# Another tap holder



## Shotgun (Nov 10, 2020)

My issue always seems to be shop space. So, I like compact tools. This take on a trap handle holder is made from some scrap round. Holes to fit three sizes of handle were drilled, with the smallest going 2" in. The next at 1.5". And ,1" for the largest. Then a flat and slot milled on opposite sides. Later, another step was made down to .5", big enough to hold round dies, and a hole tapped in the side to hold a set screw.

Not pictured, but I can grip the flats with a crescent wrench to stop it from turning with large taps.


----------



## Ulma Doctor (Nov 10, 2020)

i like your thinking!
nice work, great idea


----------



## mattthemuppet2 (Nov 10, 2020)

that's a very clever idea! I already have a die holder I made which I use quite alot and it would be pretty simple to modify it to take my tap holders too.


----------



## DavidR8 (Nov 10, 2020)

Nice work! 
What prevents the die from spinning?


----------



## Shotgun (Nov 10, 2020)

DavidR8 said:


> Nice work!
> What prevents the die from spinning?


A hole tapped into the side for a set screw.  

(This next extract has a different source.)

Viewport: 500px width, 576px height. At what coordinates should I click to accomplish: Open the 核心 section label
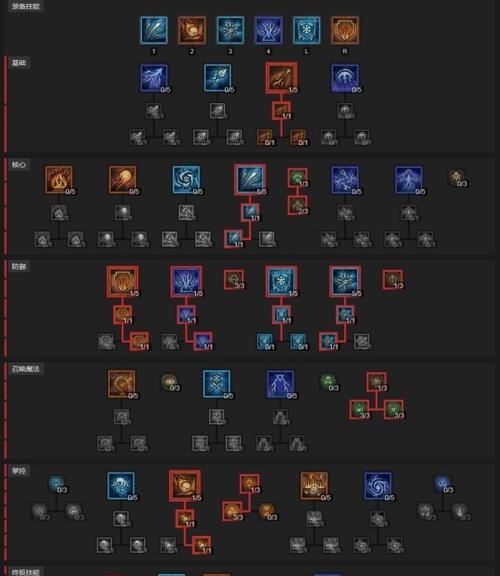coord(19,165)
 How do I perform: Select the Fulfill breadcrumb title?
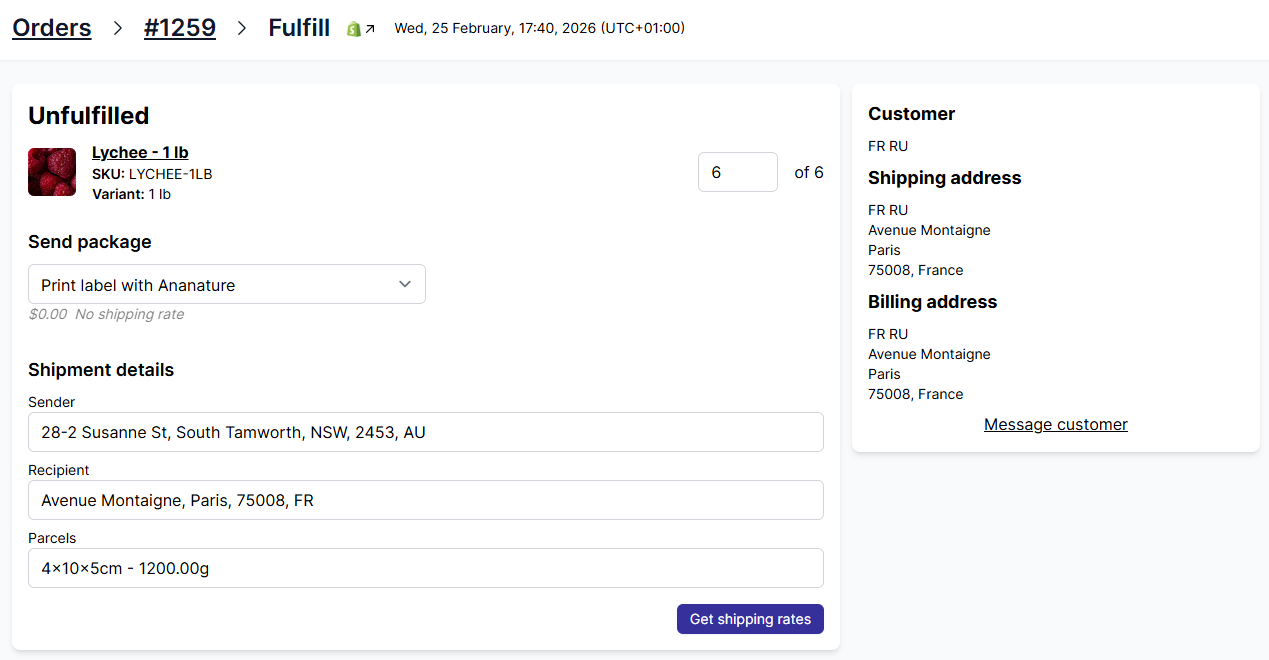point(299,28)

Which, I need to fix, cause I broke the tap off in it.  :-(


----------



## chips&more (Nov 10, 2020)

A tap being held into that kind of tap handle will have no guarantee on decent concentricity. And add to that uncertainty, the nice holder you made. Tap handles like that usually have a center drill hole at its end. That hole can be held and fed with a dead center in the tail stock. Also, a drill chuck (not keyless) does a nice job of holding taps. Or a Morse taper/er collet holder works well for holding taps. Especially tap shanks that are too big for a 1/2” drill chuck but not the er32. My three cents.


----------



## NC Rick (Nov 10, 2020)

chips&more said:


> A tap being held into that kind of tap handle will have no guarantee on decent concentricity. And add to that uncertainty, the nice holder you made. Tap handles like that usually have a center drill hole at its end. That hole can be held and fed with a dead center in the tail stock. Also, a drill chuck (not keyless) does a nice job of holding taps. Or a Morse taper/er collet holder works well for holding taps. Especially tap shanks that are too big for a 1/2” drill chuck but not the er32. My three cents.


I know what you say is all correct but I'm thinking the matched tap handle to the sliding holder will serve him well.  I use my Chuck all the time, I think it is hard on the jaws.  My habit on small taps is to start them off by several threads and finish by hand (just got a spring loaded center made for taps, it's nice but I didn't have it for the past 40 years


----------



## hman (Nov 10, 2020)

@Shotgun - I really like your design!  OK, as @chips&more said, some tap handles are better than others, and concentricity might not be perfect.  But I expect this setup will be close enough for anything I have to do.  Good on ya!


----------